Clashes have broken out in Italy outside a Nazi war criminal's funeral which had to be suspended. Source: AAP
ITALY appears set to send the body of Nazi war criminal Erich Priebke to Germany as it commemorated the 70th anniversary of a round-up of Jews from the historic Jewish quarter of Rome.
Clashes erupted in a town near Rome on Tuesday as a Catholic ultra-conservative sect tried to stage a funeral for the unrepentant former SS officer who was convicted over a massacre of 335 civilians.
The funeral was cancelled by a police order after some neo-Nazi sympathisers broke into the seminary in Albano Laziale and tried to stage a rally as hundreds of protesters outside shouted "Assassin!"
The coffin was then driven to a military airport outside Rome during the night, after Priebke's lawyer and friend, Paolo Giachini, gave up his power of attorney for the funeral arrangements.
"We are planning to resolve the situation today. We are in contact with Germany," Rome prefect Giuseppe Pecoraro told reporters on Wednesday.
"We had to cancel the funeral yesterday because there was a risk that it could have become a neo-Nazi demonstration," he said.
At least two people were detained by police at the scene of the clashes, where some of the protesters were seen fighting with bottles and chains.
A rock was later thrown at the windscreen of the van driving Priebke's coffin to the airport.
Protesters had earlier kicked and spat on the hearse as it arrived for the start of the funeral.
The Holocaust denier died on Friday at the age of 100 and has provoked outrage even in death with the Vatican issuing an unprecedented order forbidding any Catholic church in Rome from holding his funeral.
He had been living under house arrest in the Italian capital after being extradited in 1998 from Argentina, where he had fled with a Vatican travel document soon after World War II.
Priebke had wanted to be buried in Argentina next to his wife but the government there earlier said it would not accept his body.

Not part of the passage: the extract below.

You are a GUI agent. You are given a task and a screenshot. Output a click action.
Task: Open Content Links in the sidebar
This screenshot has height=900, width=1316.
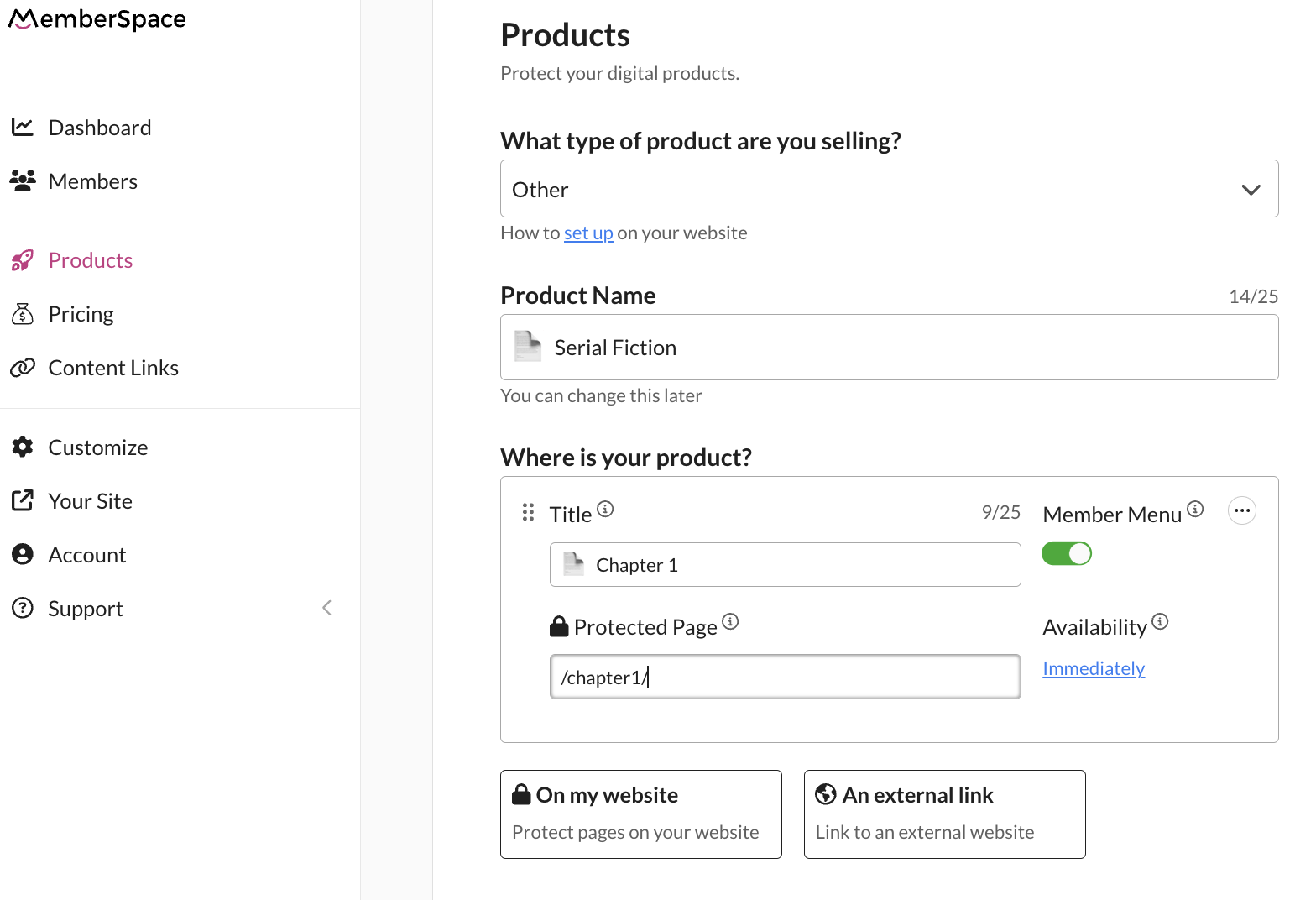point(113,368)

Jewish groups and relatives of the people he executed said he should be cremated and his ashes scattered to erase every trace.
There is concern that a burial could create a pilgrimage point for neo-Nazi sympathisers.
The furore comes at a particularly sensitive time in Italy, on the anniversary of the round-up of the Jews from the Rome Ghetto on October 16, 1943.
More than 1000 Jews were taken away to concentration camps and only 16 returned.
Speaking ahead of a ceremony in the Ghetto synagogue, Rome mayor Ignazio Marino said the city could not tolerate holding Priebke's funeral.
"Rome could not accept the funeral of a man who actively took part in the massacre of 335 people, shooting them in the back of the neck," he said.
The Gestapo ordered the mass killing in the Ardeatine caves near Rome as retaliation for a partisan attack which killed 33 German soldiers.
They shot 10 Italians for every dead German, and five more who had been brought to the caves by mistake.
Italian President Giorgio Napolitano and other top officials were expected at the synagogue ceremony with Holocaust survivors later on Wednesday.
"Today is the day to remember what happened 70 years ago, to remember the wound, the tragic moment in the history of our city," he said.
"The seed of pain and violence still exists and we have to root it out through memory," said the mayor, who will travel to Auschwitz this weekend with a group of Rome high-schoolers.